WHAT TO DO. Put every line of the items below into a Markdown table with the columns Row and Text, numbering each line and skipping blank ones. Leave the pictures out.

PROVIDED RECORDS.

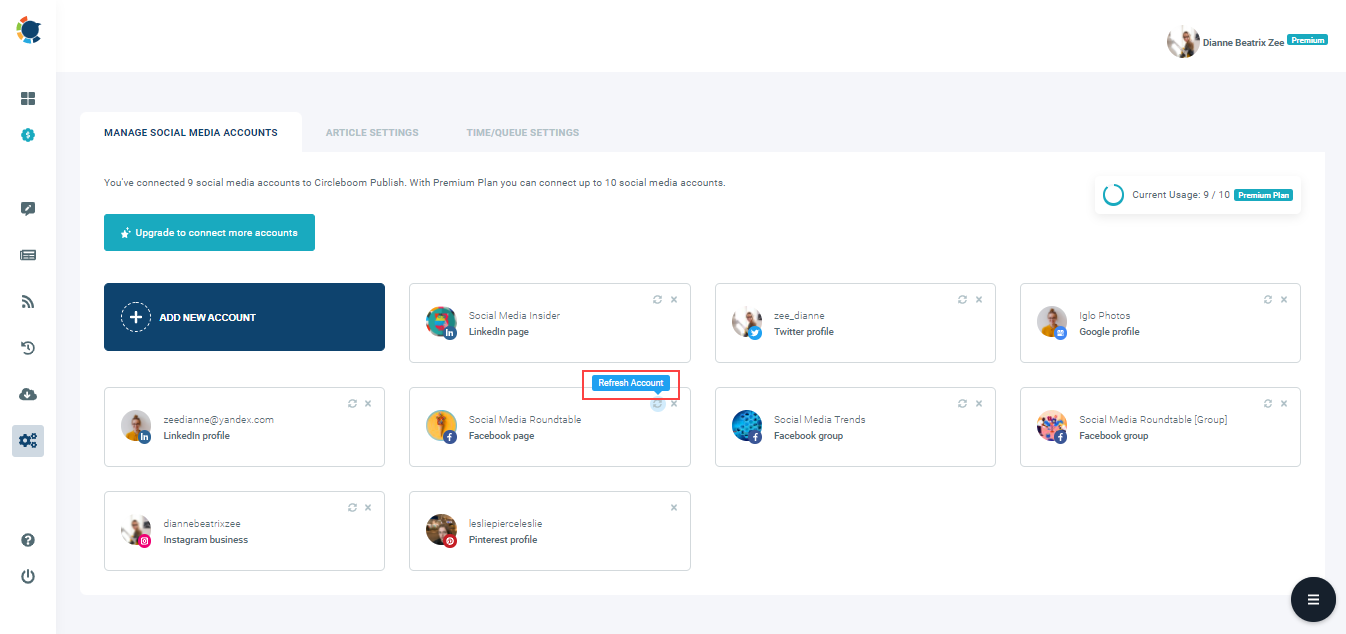Select the RSS feed icon in the sidebar
1346x634 pixels.
(x=27, y=301)
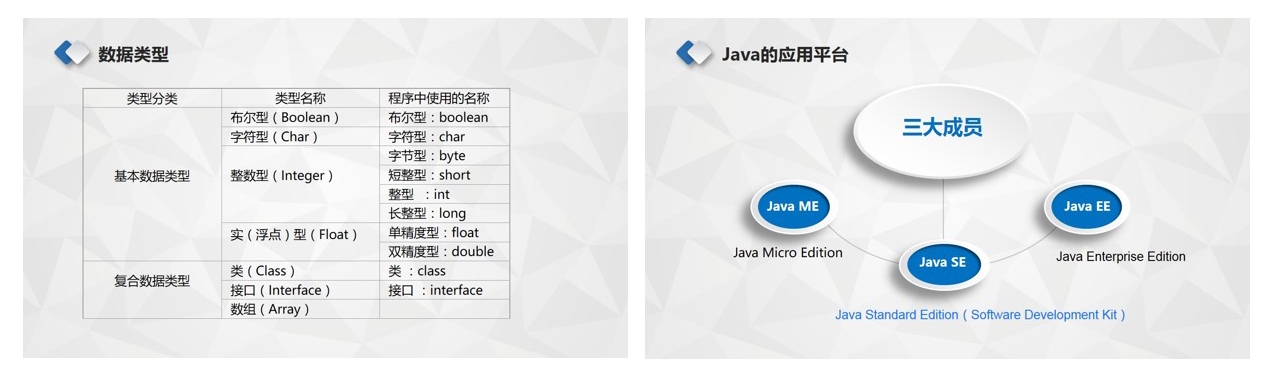Select the Java SE blue oval

click(943, 263)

SOLUTION FOR THIS EXERCISE.
| Row | Text |
|---|---|
| 1 | Select the RSS feed icon in the sidebar |
| 2 | 1346x634 pixels. |
| 3 | (x=27, y=301) |
| 4 | Select the Java SE blue oval |
| 5 | click(943, 263) |